Guerilla Law Firm Marketing Idea for ACC Convention

guerilla marketing, acc convention, law firm marketing, marketing directorWhy doesn't a law firm use guerilla marketing tactics at the next convention of the Association of Corporate Counsel (ACC)?  Or any of the 48 ACC chapters in the US and abroad?  We all know the ACC annual convention is going to be in Boston on October 18-21.

Here's what a group of entrepreneurs did in New Orleans:

Hospitality entrepreneurs take convention recruitment into their own hands
By Jaquetta White, The Times-Picayune
Monday January 12, 2009

Last week was the series of mysterious e-mails. On Sunday came the costumed roller-bladers. Tomorrow there is the party at a local nightclub.

These episodes and events are the work of a small group of business owners who are working outside the auspices of the New Orleans Metropolitan Convention and Visitors Bureau to recruit conventions to the city. They have organized a reception for Tuesday evening at which they hope to entice 3,000 members of the Professional Convention Management Association (PCMA) to steer millions of dollars in business to New Orleans.

"We all got together and said 'We all have to get involved. We have to do something,'" said Thea Pagel, an event planner and one of four people coordinating the guerilla marketing effort. "This is a big event. We wanted to participate."

The PCMA consists of meeting planners and executives who together book $40 billion in convention business every year. Seventy percent of the membership is in New Orleans this week for the group's annual event, which the local visitors bureau refers to as the Super Bowl of meetings for its potential to draw future convention business to the city.

The Super Friends, all of whom work in some realm of the hospitality industry, began sending e-mail blasts late last week to PCMA members who they thought might be in town. The foursome has sent out more than 5,000 e-mails daily since Thursday, each emblazoned with a cartoon drawing of a superhero. The initial e-mail was vague, but subsequent missives grew progressively more detailed.

» Information provided
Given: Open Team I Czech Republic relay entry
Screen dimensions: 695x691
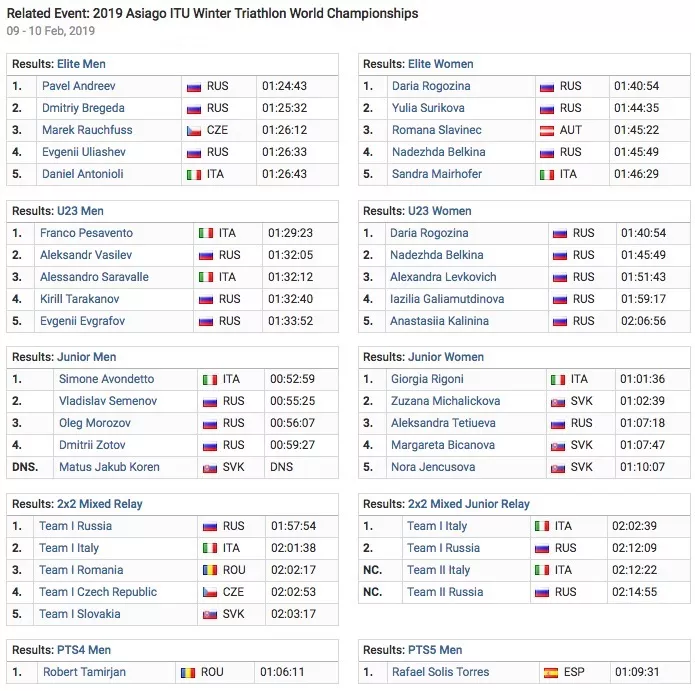Looking at the screenshot, I should (x=98, y=592).
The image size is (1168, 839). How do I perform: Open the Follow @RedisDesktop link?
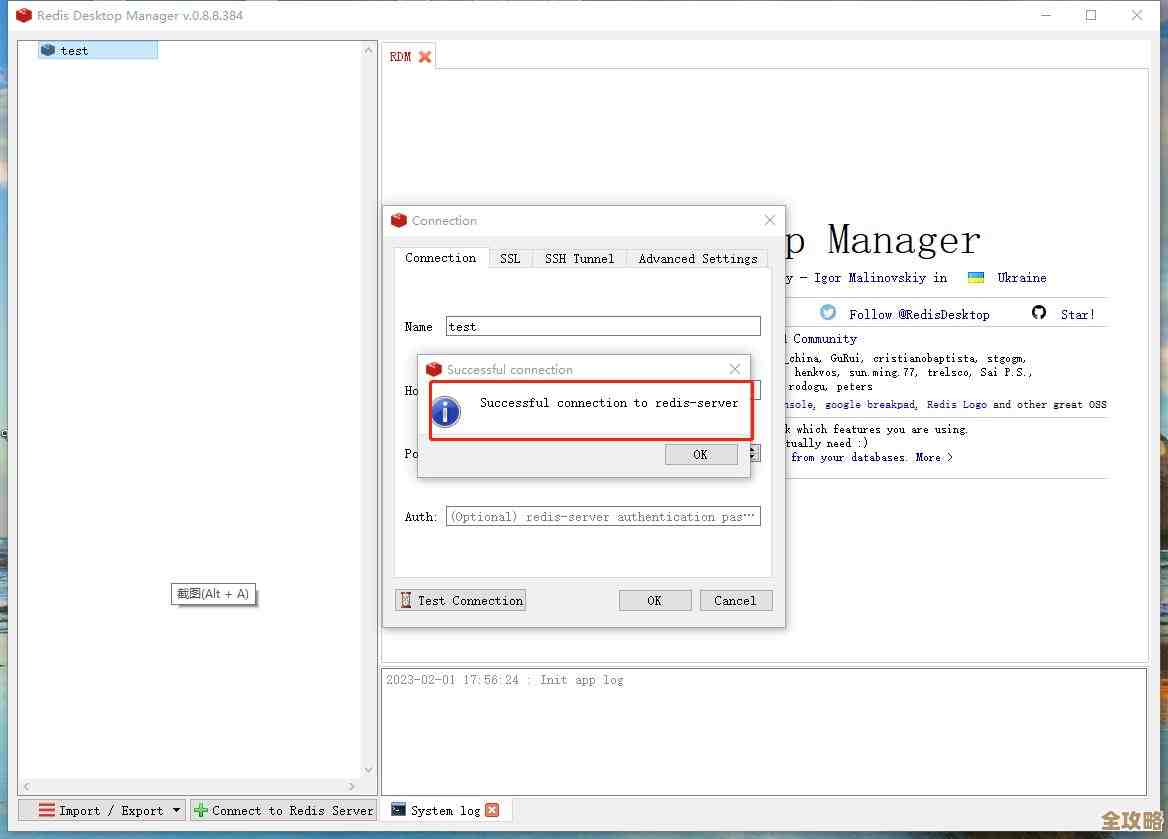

» Work order A
In the guerilla marketing article, why does the local visitors bureau call the PCMA annual event the Super Bowl of meetings? Answer in one to three sentences.
» Work order B
Please carry on the guerilla marketing article from its last sentence.
The listing is separate material and has no connection to the guerilla marketing article.

» Written reply A
The local visitors bureau calls it the Super Bowl of meetings because of its potential to draw future convention business to the city. PCMA members are meeting planners and executives who together book $40 billion in convention business every year, and seventy percent of the membership is in New Orleans for the event.

» Written reply B
"We wanted to get their attention," said Pagel, who owns Thea Pagel Productions, an event planning company. "It's like a comic book, and we're slowly unfolding the story we have to tell."

On Sunday, the Big Easy Rollergirls dressed up as superheroes and met the conventioneers as they prepared to enter a private reception at Blaine Kern Studios. The costumed skaters handed them flyers promoting Tuesday's private reception, which will take place on the same evening -- but at a later time -- than a dinner for the conventioneers at the Louisiana Superdome hosted by the visitors bureau.

"It's grassroots and guerilla marketing," Pagel said. "We're entrepreneurs by day, but we've taken on this crazy project."

"There are a lot of people who work very hard to bring conventions to the city. But this is a story we wanted to tell," Pagel said. "We're entrepreneurs, and we've all been in the hospitality industry for a long time."

Mary Beth Romig, a spokeswoman for the visitors bureau, said her organization did not know about the plans until the e-mails began appearing last week.

Tonight's reception will introduce PCMA members to representatives from a handful of local organizations, including the Downtown Development District, the Canal Street Medical Corridor and the LSU Health Sciences Center, each of which offered some small financial support to pay the cost of hosting the event.

"It fit in with what we want to do. We want to brand downtown as innovative and creative," said Valerie Robinson, director of marketing and special projects for the development district. The Super Friends campaign is "creative and innovative and everything you want people to think about downtown."

Pagel said those institutions were selected because they portray a side of New Orleans that might go unnoticed by conventioneers. The group wanted to illustrate that the city functions outside the hospitality industry.

"The people here know our culture. They know the layout of the city. They know our restaurants," Pagel said. "But I don't think they know the vision of where we're going and how we're going to be a better and smarter city."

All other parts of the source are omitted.